На песке арены между Джанни и кобольдом завязывалась рукопашная схватка, но показные усилия, прилагаемые ими, чтобы ускользнуть от взаимных обхватов и повалить друг друга, были в действительности лишь извивами изящно сплетенных тел; в этой борьбе кобольд с необыкновенной грацией выставлял напоказ волнообразную игру мышц, ту самую, что художники стараются передать в своих картинах, когда изображают физическую борьбу сверхъестественных существ с людьми.
Кобольд был окончательно повержен и лежал в недоумении, в том состоянии униженности, которое делает побежденного – рабом победителя. Тогда Джанни в свою очередь доставал скрипку и извлекал из нее чарующие, нежные и сладкие звуки, в которых струилась доброта, царящая в человеческой душе в часы милосердия и всепрощения. И по мере того, как он играл, кобольд постепенно приподнимался и тянулся к скрипке в восторге, явно разливавшемся по всему его существу.

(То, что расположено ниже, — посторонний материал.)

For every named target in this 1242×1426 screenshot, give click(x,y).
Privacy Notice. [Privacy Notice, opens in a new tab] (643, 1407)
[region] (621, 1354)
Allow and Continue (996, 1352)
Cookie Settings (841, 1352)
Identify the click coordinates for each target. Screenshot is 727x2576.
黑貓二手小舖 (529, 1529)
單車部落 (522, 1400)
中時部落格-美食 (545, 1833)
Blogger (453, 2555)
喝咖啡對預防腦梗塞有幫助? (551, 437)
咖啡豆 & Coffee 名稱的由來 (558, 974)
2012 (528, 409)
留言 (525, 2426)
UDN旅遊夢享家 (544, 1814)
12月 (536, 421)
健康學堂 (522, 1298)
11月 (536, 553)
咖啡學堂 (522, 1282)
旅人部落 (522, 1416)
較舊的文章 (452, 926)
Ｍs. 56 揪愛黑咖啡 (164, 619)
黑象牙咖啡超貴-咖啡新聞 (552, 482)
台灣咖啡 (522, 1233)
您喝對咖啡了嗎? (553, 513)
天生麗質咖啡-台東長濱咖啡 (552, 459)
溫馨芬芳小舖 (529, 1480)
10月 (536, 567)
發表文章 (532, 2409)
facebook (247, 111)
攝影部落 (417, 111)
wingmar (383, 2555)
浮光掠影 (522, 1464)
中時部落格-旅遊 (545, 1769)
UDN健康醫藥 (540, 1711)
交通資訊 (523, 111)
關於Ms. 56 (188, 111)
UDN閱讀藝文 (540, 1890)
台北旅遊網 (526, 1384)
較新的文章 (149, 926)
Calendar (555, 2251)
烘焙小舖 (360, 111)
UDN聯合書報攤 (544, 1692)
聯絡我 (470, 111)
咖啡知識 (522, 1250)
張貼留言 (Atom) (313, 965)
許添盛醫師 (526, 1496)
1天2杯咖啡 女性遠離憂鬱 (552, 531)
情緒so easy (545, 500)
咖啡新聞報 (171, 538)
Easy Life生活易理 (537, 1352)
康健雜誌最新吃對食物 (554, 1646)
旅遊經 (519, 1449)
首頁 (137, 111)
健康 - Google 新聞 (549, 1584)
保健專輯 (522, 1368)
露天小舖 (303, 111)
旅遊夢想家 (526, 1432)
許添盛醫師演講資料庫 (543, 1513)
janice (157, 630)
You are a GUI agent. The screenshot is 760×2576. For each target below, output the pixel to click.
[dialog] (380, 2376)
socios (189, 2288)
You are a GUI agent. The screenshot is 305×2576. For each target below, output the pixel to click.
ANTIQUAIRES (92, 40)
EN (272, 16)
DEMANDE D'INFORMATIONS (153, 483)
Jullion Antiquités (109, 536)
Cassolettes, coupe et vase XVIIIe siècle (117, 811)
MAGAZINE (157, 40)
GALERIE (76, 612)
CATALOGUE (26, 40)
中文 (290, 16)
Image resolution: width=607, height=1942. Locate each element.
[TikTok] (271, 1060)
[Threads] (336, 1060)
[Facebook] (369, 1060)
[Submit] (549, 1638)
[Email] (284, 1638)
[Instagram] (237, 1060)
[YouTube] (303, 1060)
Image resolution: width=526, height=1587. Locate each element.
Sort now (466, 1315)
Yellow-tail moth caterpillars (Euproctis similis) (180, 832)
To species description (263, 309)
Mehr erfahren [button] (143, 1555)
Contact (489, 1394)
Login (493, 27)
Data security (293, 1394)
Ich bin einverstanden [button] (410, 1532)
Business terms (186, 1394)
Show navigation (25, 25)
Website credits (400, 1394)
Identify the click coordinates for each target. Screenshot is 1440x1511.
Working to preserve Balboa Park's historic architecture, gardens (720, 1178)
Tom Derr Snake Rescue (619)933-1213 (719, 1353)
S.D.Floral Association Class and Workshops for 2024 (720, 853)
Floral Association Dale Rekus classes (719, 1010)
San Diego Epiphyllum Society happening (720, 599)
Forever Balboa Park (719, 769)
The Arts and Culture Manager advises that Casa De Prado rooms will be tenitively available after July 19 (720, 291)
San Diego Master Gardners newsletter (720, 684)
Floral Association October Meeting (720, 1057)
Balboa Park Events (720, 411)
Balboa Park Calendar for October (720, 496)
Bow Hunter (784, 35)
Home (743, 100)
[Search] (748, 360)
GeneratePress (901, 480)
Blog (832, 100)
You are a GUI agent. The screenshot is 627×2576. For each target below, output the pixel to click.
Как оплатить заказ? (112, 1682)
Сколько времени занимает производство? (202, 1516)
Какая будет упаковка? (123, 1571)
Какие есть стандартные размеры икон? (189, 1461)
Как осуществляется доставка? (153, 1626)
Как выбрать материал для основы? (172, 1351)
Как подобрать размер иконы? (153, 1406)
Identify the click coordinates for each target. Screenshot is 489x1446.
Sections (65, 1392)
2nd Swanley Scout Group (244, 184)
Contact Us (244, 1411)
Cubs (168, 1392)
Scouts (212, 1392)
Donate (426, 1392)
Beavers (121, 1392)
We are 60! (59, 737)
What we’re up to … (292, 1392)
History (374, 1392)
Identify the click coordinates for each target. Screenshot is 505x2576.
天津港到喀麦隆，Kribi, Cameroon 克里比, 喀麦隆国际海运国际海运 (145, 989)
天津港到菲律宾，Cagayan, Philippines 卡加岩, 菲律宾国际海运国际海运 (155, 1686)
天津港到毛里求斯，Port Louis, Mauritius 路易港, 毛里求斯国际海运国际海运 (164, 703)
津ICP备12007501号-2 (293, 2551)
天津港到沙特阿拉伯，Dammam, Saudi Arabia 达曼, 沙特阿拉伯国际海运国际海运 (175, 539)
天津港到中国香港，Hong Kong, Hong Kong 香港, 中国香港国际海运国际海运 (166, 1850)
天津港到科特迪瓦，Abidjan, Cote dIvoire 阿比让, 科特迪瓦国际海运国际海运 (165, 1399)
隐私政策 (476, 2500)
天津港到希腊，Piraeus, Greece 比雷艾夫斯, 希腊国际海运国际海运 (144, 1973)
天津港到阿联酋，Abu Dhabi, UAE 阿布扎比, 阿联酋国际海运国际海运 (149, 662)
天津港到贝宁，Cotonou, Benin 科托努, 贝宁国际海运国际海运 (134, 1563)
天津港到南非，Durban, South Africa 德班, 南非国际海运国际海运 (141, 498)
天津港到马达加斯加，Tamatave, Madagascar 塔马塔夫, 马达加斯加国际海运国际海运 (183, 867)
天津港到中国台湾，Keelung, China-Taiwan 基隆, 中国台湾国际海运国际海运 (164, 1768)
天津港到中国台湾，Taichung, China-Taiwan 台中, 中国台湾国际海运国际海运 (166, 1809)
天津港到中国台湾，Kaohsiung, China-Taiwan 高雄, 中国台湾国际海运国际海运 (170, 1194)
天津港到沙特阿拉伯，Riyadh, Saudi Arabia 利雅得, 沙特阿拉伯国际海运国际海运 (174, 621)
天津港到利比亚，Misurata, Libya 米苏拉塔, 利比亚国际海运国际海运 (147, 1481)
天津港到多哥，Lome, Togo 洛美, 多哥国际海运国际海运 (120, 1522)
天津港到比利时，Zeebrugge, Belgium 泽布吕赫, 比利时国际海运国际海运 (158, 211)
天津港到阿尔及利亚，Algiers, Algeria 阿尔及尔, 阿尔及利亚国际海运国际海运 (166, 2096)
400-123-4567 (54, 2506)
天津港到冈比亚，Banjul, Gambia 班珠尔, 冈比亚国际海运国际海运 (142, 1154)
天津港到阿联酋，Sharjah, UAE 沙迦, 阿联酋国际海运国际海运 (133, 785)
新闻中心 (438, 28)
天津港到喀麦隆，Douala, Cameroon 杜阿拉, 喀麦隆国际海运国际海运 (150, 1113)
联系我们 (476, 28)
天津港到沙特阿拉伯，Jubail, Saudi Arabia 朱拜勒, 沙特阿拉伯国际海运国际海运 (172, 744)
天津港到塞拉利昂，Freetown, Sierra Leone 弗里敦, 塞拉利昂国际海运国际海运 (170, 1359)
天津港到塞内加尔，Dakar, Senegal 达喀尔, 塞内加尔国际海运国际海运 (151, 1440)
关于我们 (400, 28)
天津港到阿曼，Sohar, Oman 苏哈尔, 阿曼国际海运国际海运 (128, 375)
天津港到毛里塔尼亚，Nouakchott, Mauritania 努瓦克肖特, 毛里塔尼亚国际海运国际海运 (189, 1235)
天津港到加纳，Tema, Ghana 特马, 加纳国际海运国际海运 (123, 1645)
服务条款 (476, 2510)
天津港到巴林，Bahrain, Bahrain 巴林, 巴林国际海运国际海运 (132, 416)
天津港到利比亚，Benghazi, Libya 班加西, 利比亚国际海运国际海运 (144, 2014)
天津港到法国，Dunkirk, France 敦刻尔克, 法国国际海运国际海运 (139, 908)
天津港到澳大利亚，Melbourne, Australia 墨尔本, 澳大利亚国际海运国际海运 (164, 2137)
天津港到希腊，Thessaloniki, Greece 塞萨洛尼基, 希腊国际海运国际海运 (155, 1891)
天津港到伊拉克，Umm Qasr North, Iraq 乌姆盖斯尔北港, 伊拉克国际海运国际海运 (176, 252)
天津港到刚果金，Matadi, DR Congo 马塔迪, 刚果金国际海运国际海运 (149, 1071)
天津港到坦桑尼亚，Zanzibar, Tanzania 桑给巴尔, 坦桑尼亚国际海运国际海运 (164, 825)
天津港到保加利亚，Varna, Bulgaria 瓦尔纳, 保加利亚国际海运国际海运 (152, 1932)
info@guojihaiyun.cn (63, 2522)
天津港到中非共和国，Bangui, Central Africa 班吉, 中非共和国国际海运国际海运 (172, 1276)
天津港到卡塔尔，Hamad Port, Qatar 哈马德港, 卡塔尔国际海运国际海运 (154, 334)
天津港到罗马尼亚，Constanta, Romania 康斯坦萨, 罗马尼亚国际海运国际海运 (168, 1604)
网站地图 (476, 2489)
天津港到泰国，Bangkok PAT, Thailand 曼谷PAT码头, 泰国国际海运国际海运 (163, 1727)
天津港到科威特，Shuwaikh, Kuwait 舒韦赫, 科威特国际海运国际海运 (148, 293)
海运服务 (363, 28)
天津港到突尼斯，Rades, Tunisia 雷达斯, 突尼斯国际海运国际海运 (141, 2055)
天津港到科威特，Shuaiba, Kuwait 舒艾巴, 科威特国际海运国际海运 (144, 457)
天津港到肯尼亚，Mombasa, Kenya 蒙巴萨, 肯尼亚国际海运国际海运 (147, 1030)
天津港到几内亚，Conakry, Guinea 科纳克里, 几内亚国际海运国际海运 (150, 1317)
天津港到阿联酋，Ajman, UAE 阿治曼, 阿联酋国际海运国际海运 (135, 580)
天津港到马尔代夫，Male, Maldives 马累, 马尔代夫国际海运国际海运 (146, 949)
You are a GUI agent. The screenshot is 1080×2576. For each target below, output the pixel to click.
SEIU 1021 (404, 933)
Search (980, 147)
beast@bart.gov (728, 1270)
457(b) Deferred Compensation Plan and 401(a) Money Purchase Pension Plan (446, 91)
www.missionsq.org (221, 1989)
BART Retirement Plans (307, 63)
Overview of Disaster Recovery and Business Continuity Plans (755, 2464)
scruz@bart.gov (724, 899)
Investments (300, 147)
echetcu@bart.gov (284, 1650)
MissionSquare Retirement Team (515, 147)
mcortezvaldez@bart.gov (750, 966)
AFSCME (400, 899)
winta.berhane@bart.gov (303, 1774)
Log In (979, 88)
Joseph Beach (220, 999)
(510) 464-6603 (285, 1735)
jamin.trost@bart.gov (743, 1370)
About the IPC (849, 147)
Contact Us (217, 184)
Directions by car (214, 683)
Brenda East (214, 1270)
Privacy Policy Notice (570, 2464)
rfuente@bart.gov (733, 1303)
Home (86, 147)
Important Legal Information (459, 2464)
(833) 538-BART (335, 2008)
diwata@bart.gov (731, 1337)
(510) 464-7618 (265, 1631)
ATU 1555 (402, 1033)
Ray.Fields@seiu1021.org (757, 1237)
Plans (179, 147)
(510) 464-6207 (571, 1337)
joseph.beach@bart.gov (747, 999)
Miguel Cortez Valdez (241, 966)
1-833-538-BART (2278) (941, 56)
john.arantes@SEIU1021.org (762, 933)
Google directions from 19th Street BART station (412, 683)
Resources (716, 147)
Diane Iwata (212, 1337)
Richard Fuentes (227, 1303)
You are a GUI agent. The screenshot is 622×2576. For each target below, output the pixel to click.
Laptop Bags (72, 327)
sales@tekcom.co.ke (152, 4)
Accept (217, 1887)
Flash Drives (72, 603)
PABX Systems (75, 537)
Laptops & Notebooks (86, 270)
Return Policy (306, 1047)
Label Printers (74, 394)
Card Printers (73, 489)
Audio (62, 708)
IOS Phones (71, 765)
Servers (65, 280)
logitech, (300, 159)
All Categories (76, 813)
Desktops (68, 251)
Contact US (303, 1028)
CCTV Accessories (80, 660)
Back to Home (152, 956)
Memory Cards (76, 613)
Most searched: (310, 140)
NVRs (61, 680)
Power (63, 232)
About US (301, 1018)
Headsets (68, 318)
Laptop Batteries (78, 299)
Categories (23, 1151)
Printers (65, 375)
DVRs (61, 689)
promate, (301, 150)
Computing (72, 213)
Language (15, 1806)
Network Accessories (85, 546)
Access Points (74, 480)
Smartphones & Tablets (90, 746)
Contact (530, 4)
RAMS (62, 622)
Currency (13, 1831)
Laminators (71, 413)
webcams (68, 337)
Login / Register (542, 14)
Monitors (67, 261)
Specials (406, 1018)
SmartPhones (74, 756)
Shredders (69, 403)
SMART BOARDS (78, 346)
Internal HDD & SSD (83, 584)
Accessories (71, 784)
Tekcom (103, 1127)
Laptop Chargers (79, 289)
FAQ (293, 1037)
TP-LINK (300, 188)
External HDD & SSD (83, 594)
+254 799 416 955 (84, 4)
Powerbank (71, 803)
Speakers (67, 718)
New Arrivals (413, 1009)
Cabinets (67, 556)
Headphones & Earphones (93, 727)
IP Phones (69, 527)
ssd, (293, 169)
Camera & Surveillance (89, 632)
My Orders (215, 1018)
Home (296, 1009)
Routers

Вдруг кобольд вставал на ноги, и тело его, словно под действием заклинания, с неистовой силой изгоняющего адского духа из одержимого, начинало извиваться, изгибаться, искажаться, но в то же время в этом не было ничего уродливого и отталкивающего. Оно вздувалось, оседало до страшных, недоступных человеческой анатомии пределов. На неподвижном теле проваливались ребра, странно выступали лопатки; спинной хребет, словно переместившийся со спины на грудь, выпячивался, как у цапли с неведомой планеты, и по всему телу кобольда пробегали как бы внезапные переливы мускульной игры, которыми полнится временами дряблая оболочка змей. Все видели лишь бескрылый полет, пресмыкание проклятых легендарных тварей; гад выходил вон и удалялся, изгнанный из нутра кобольда, изящное тело которого, освобожденное и вызволенное, показывало в стремительной смене пластических положений гармонию и торжество прекрасных движений и прекрасных человеческих жестов мира античных статуй.
35
Матушка Жигонь – персонаж театра марионеток; обычно изображается с кучей ребятишек вылезающих из-под ее юбок.